A “Claim of Lien” puts the owner on notice that there is a lien against the property. This form must contain the lienor’s name and address, the owner’s name, the description of the property, the dates the lienor began and ended the work and the lien amount. This amount may not include lost profits and damages caused by owner’s failure to pay. Lien claims must be recorded in the county of the real property within 90 days after the work is completed.

Lien Foreclosure Complaint

To execute upon a construction lien, the lienor must file a lien foreclosure complaint against the owner within one year from the date the Claim of Lien was recorded. This statute of limitations is shortened if the owner files a complaint requesting the court to order the lienor to explain within 20 days why the lien should not be enforced. The lienor usually complies with the court’s order by filing the lien foreclosure complaint. The owner can also file a “Notice to Contest” the lien. Doing so will automatically extinguish the lien if the lienor fails to file a lien foreclosure complaint within 60 days from service of the notice of contest.

Fraudulent Lien

A fraudulent lien cannot be enforced. The owner may claim that lien is fraudulent because the lienor:

  • Willfully or was grossly negligent in exaggerating the lien amount;
  • Included a claim for work that was not performed; or
  • Admitted that he did not perform the work or the lien was against non-lienable items.
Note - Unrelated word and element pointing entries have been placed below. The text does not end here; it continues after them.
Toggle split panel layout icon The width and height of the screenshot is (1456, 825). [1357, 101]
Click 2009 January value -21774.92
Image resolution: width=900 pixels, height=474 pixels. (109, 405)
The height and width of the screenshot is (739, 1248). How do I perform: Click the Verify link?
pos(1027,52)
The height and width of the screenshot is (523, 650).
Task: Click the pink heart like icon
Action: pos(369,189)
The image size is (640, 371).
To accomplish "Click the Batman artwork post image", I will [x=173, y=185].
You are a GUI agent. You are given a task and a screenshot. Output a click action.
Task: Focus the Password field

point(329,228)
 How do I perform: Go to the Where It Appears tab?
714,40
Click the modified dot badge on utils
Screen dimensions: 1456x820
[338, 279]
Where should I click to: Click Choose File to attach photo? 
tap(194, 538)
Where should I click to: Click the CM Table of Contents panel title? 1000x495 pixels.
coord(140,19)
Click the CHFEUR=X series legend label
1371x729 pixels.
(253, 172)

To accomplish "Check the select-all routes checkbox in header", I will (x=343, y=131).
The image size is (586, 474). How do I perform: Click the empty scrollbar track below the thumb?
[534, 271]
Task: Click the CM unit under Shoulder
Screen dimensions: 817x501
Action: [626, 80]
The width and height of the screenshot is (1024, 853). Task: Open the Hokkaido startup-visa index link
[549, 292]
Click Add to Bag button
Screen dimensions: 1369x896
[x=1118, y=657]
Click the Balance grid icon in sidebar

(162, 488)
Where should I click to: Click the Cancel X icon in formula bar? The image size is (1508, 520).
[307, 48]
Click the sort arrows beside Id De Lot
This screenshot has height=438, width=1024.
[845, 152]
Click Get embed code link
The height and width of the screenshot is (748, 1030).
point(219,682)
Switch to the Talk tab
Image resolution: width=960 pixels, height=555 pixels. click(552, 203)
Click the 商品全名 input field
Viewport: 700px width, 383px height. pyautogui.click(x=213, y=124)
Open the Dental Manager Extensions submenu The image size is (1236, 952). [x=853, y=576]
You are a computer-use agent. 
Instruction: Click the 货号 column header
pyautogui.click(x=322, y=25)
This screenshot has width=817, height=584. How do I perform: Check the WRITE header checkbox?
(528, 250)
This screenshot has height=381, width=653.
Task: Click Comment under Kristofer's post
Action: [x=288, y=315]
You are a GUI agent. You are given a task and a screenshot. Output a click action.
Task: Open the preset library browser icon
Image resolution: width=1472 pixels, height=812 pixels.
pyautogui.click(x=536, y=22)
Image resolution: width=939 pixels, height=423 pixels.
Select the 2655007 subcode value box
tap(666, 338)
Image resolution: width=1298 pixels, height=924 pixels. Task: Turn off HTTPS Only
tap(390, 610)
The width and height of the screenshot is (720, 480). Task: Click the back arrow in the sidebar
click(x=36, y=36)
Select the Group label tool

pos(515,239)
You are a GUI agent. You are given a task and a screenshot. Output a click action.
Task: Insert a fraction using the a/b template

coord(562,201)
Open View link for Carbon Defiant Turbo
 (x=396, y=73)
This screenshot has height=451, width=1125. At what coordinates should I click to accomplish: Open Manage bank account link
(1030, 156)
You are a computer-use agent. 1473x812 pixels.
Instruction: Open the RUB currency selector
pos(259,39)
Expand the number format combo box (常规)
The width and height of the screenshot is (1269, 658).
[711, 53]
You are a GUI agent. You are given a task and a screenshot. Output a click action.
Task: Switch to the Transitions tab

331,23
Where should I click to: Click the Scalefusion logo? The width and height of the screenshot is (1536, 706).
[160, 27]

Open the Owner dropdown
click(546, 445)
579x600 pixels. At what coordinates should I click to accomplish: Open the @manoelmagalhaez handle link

The fraudulent lien defense usually comes up when the owner disputes the completion of work. The defense may also arise when the lien amount is based on a dubious method of compensation or where the lien amount includes charges that were not permitted by the contract or change orders. A fraudulent lien may also entitle the owner to compensation from the lienor. Such compensation includes attorney’s fees, bond costs to discharge the lien, court costs and punitive damages equaling not more than the difference between the lien amount and the amount actually owed.

* The Clerk of Court in each county in Florida maintains that county’s property records. However, some counties have a separate “County Recorder” office. Lienors should make sure that their instruments are filed in the correct location.